More have come in the open doorway. Their ponchos make them look huge. How many have come in? I see guns in some hands. There is a woman holding one. She is young, and she looks brave like my Tia, but she has a harder face. My aunt beside me says a word I have not heard before, but it is like the one from the store. She calls the man who has entered a Commander. Is this the army?

The Commander’s voice has silenced the whispers. He addresses the strangers, “Who are you?”

The man at the front speaks to him, “Pardon us. We are strangers in these parts…”

“You are strangers? From what place do you come? Why are you here?”

I see the women in the front benches get down on the floor. I can see their beautiful hair brush the ground as they lower their heads. They are crouching, on their knees. Their hands go to their faces, but I can see their lips move without sound. The man who was speaking of the water moves toward the Commander.

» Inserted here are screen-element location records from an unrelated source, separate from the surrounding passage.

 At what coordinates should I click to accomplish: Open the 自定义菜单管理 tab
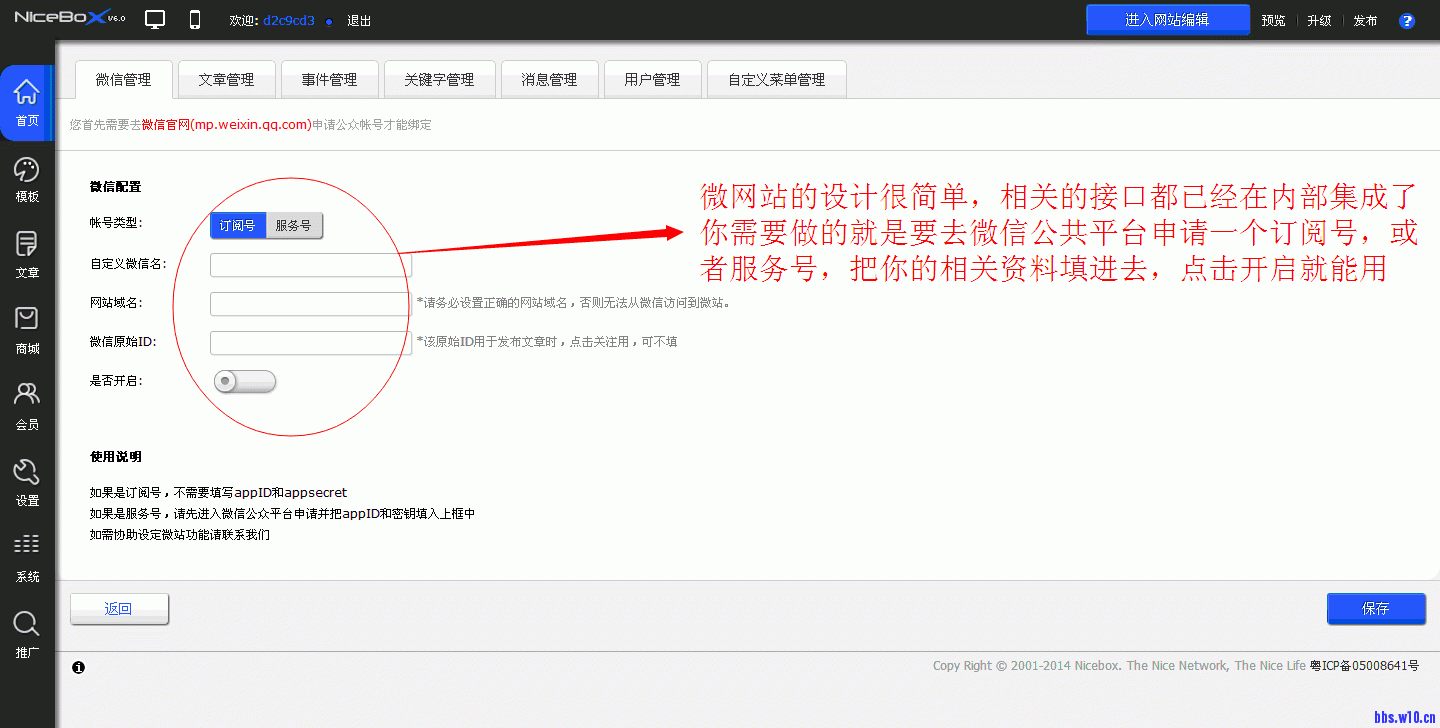776,79
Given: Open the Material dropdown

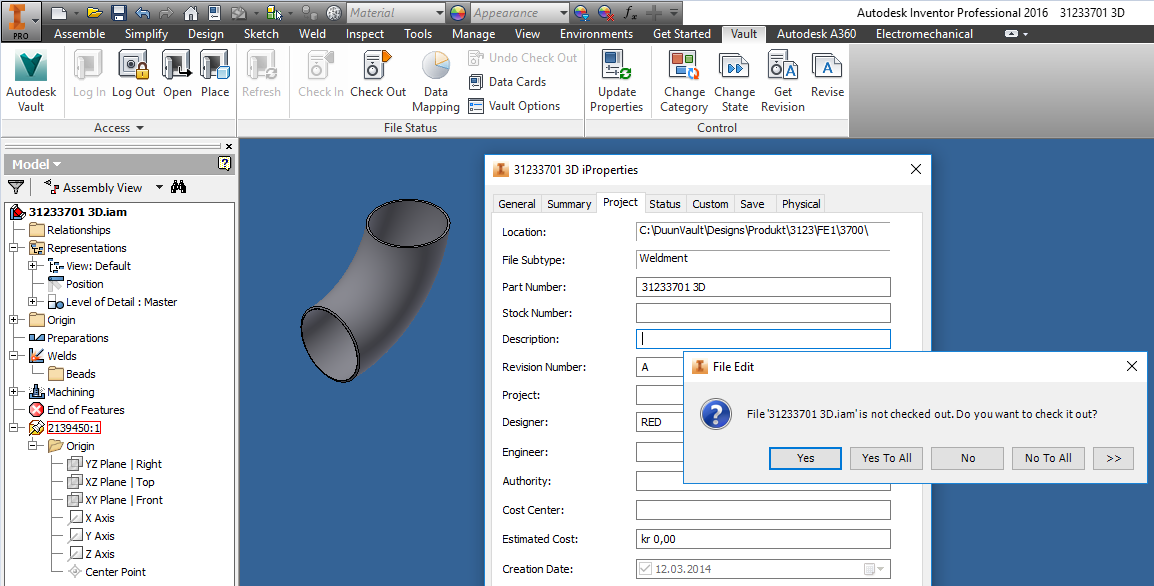Looking at the screenshot, I should click(x=439, y=13).
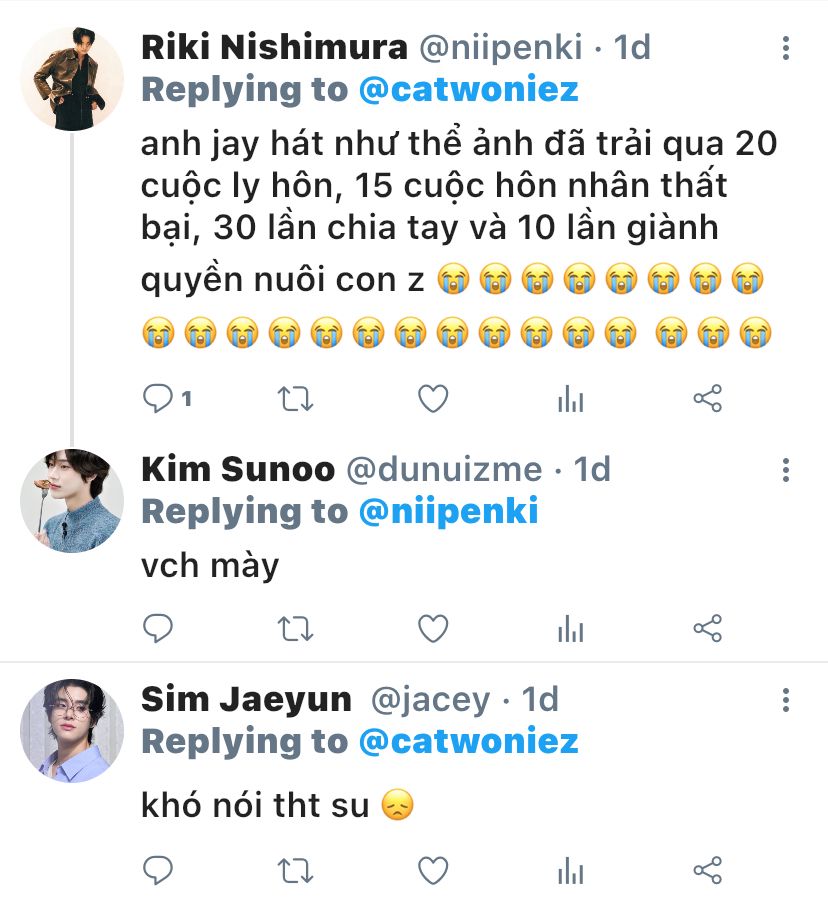Screen dimensions: 828x902
Task: Like Riki Nishimura's tweet
Action: tap(432, 400)
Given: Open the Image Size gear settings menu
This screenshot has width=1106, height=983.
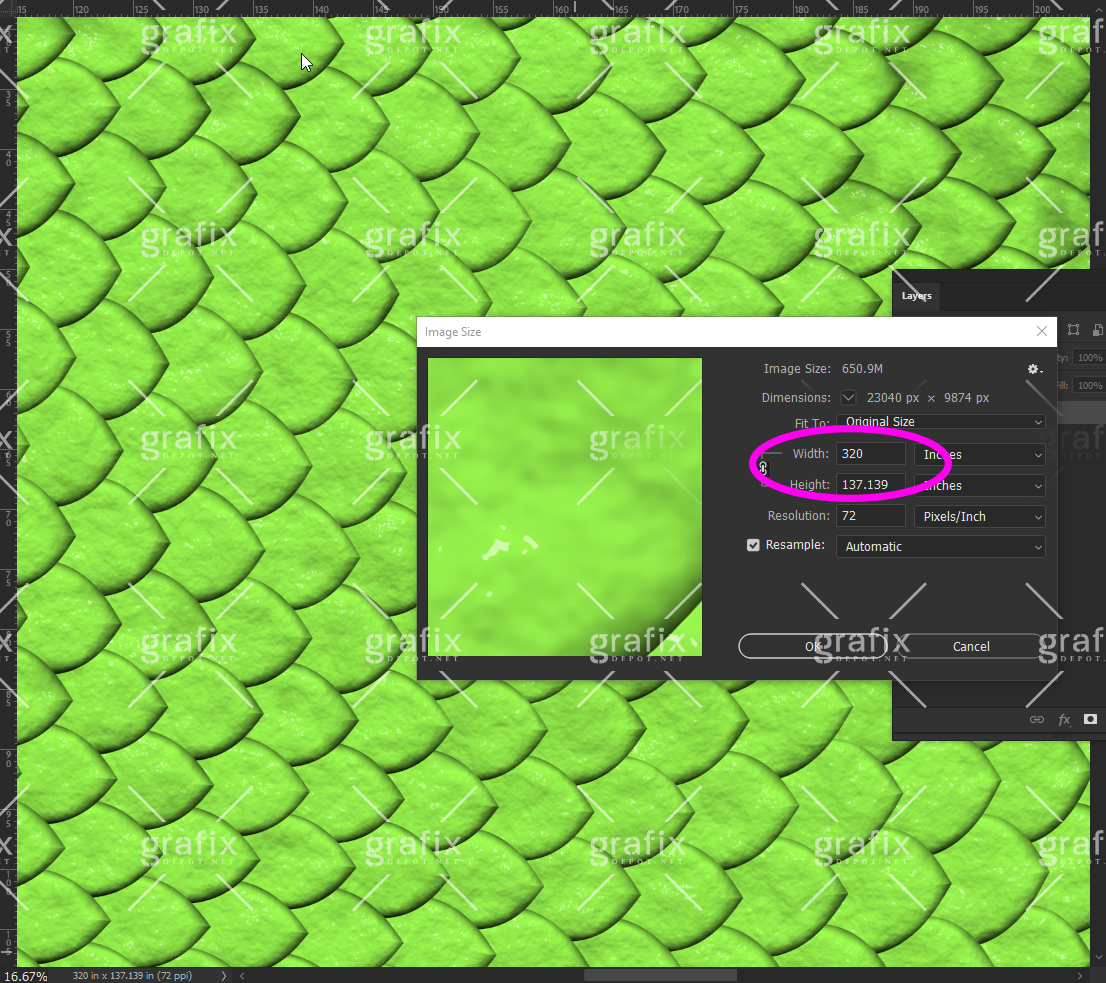Looking at the screenshot, I should [x=1034, y=369].
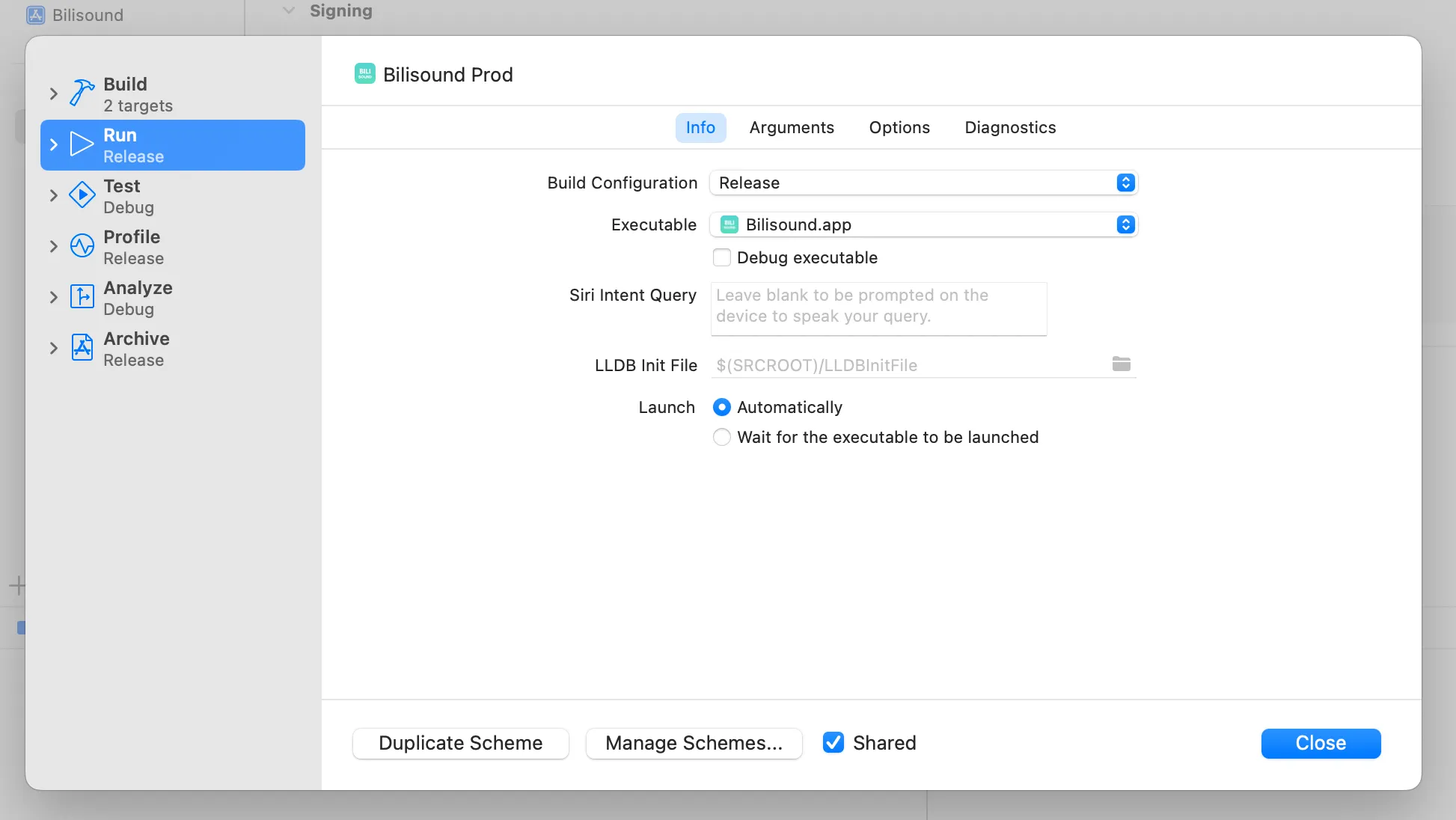The width and height of the screenshot is (1456, 820).
Task: Select the Test diamond play icon
Action: (x=82, y=195)

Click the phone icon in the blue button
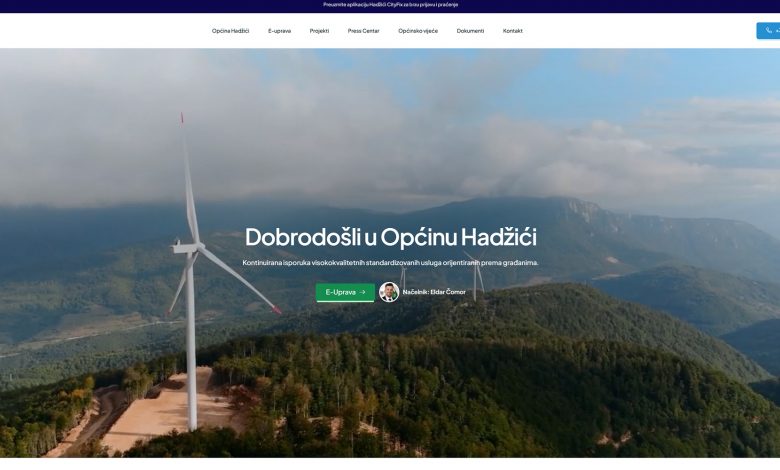click(768, 31)
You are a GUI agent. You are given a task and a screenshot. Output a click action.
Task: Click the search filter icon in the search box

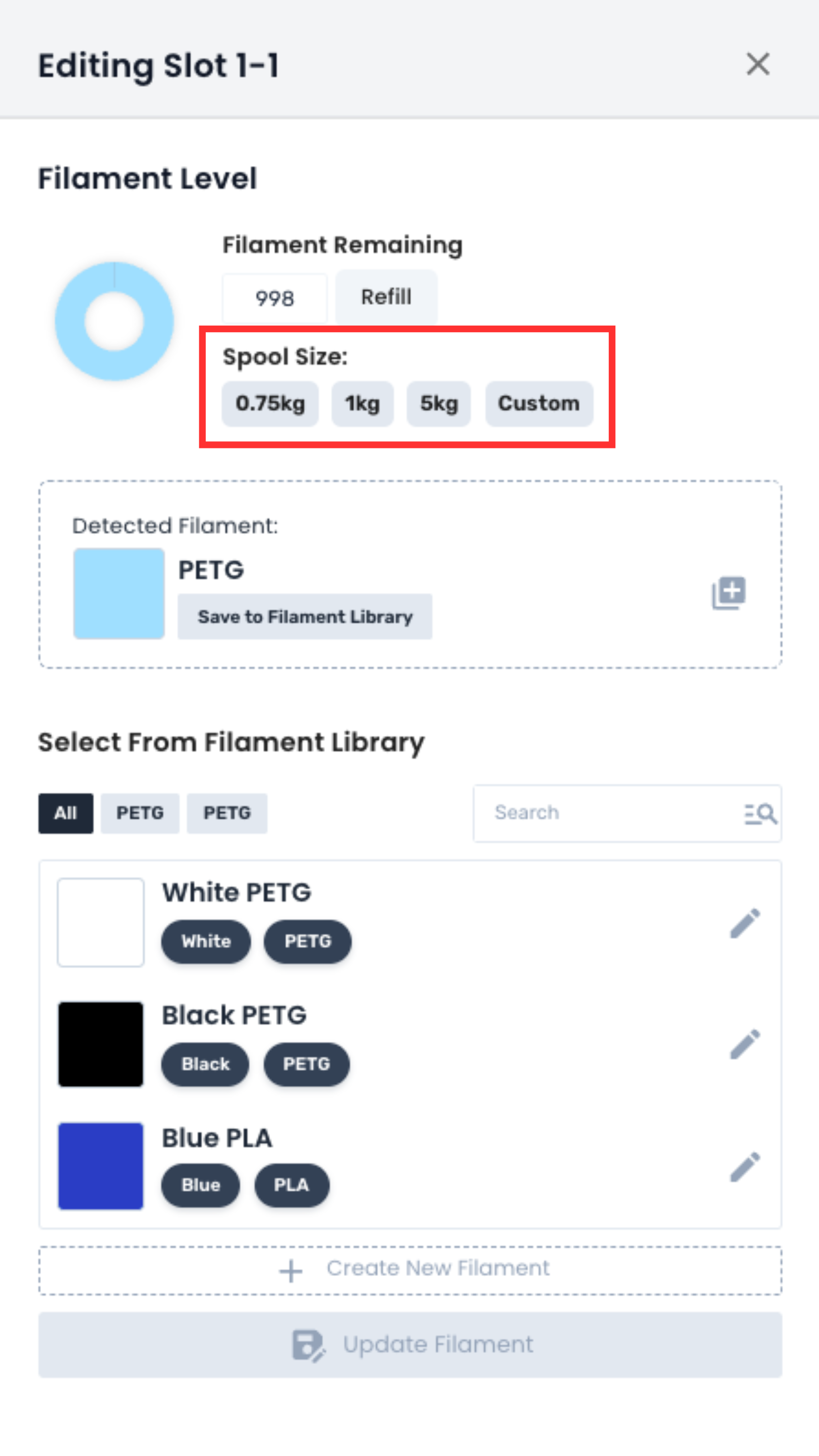tap(760, 814)
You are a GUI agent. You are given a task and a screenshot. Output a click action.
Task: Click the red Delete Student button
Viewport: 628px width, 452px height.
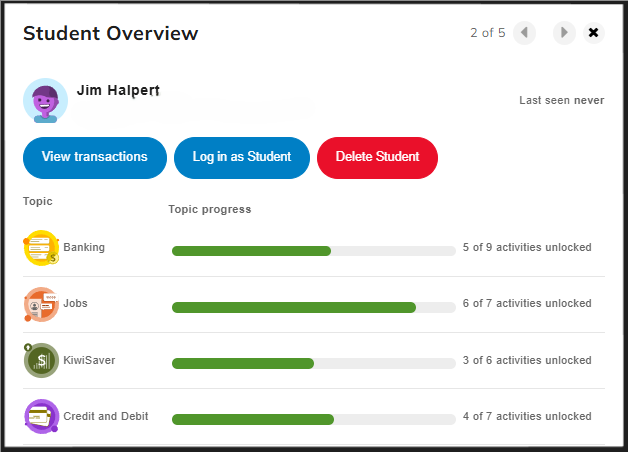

“I am from the capital. My companions are from this region and others. We are here in peace. We speak of the gospel of Christ Jesus, our Lord.”

“Ah, proselytizers. Of the evangelical sect, I presume?”


“You are fools and you preach lies. You deceive these people with your emotionalism and fables. I should kill you here and now and save these people the disillusionment.”

The man of the living water walks to the commander, within an arms length.

“Tell me, who should I fear? Man or God? You take my life, and I see the beautiful face of my Savior in shorter time than I deserve. I sin against God by silence and I see the flames of hell. Should I heed your words because I fear for my ‘life?’ The life I have you cannot touch.”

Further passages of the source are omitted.